Kurzbeschreibung
Die Ethnopsychoanalyse Paul Parins gründet auf dem Anspruch Freuds, individuelle und zugleich gesellschaftliche Verhältnisse aufzuklären. Dieser Anspruch kann heute nicht mehr ethnozentrisch gelöst werden. Der Blick in 'die' Psyche erfordert den Blick auf die jeweiligen sozialen Strukturen, in denen sich die psychischen entwickeln und manifestieren.

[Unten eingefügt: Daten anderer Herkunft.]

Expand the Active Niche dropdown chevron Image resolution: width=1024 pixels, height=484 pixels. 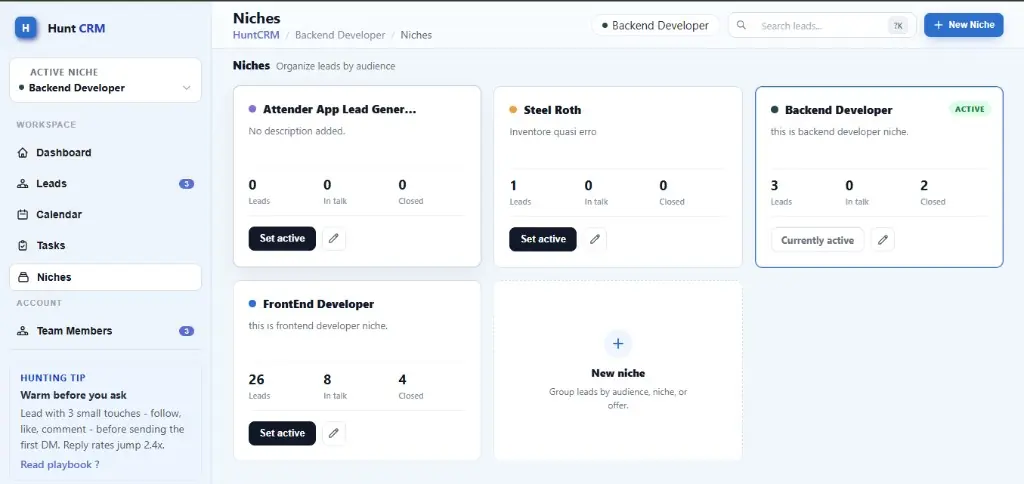(x=187, y=88)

Parin betrachtet fremde Völker (die Dogon und die Agni in Westafrika) und vergleicht das Ergebnis mit uns und unserer Gesellschaft. dabei treten Widersprüche hervor - in unserer Gesellschaft und in uns selbst. Die 'abendländische' Psyche wird entmystifiziert. In diesem Sinne ist Parin Aufklärer und die Ethnopsychoanalyse emanzipatorische Wissenschaft. Aus dem Inhalt: * Freiheit und Unabhängigkeit. Zur Psychoanalyse des gesellschaftlichen Engagements. * Gesellschaftskritik im Deutungsprozeß * Persönlichkeitszüge unter dem Druck des Kulturwandels * Triebschicksale der Aggression * Ethnologie und Psychiatrie
Autorenportrait
Paul Parin, geboren 1916, ist in Slowenien aufgewachsen. 1942 promovierte er in Zürich in Medizin. Seit 1952 praktiziert er als Psychoanalytiker in Zürich. Mit Fritz Morgenthaler gilt er als der Begründer der Ethnopsychoanalyse. Zahlreiche ethnopsychoanalytische Forschungsreisen nach Afrika und nachfolgende Publikationen "Die Weißen denken zuviel", "Fürchte deinen Nächsten wie dich selbst", "Zu viele Teufel im Land" zusammen mit Fritz Morgenthaler und seiner Frau Goldy. Weiterhin erschien von ihm das Buch "Das Faschismus-Syndrom", das ihm zum 80. und Goldy zum 85. Geburtstag gewidmet ist.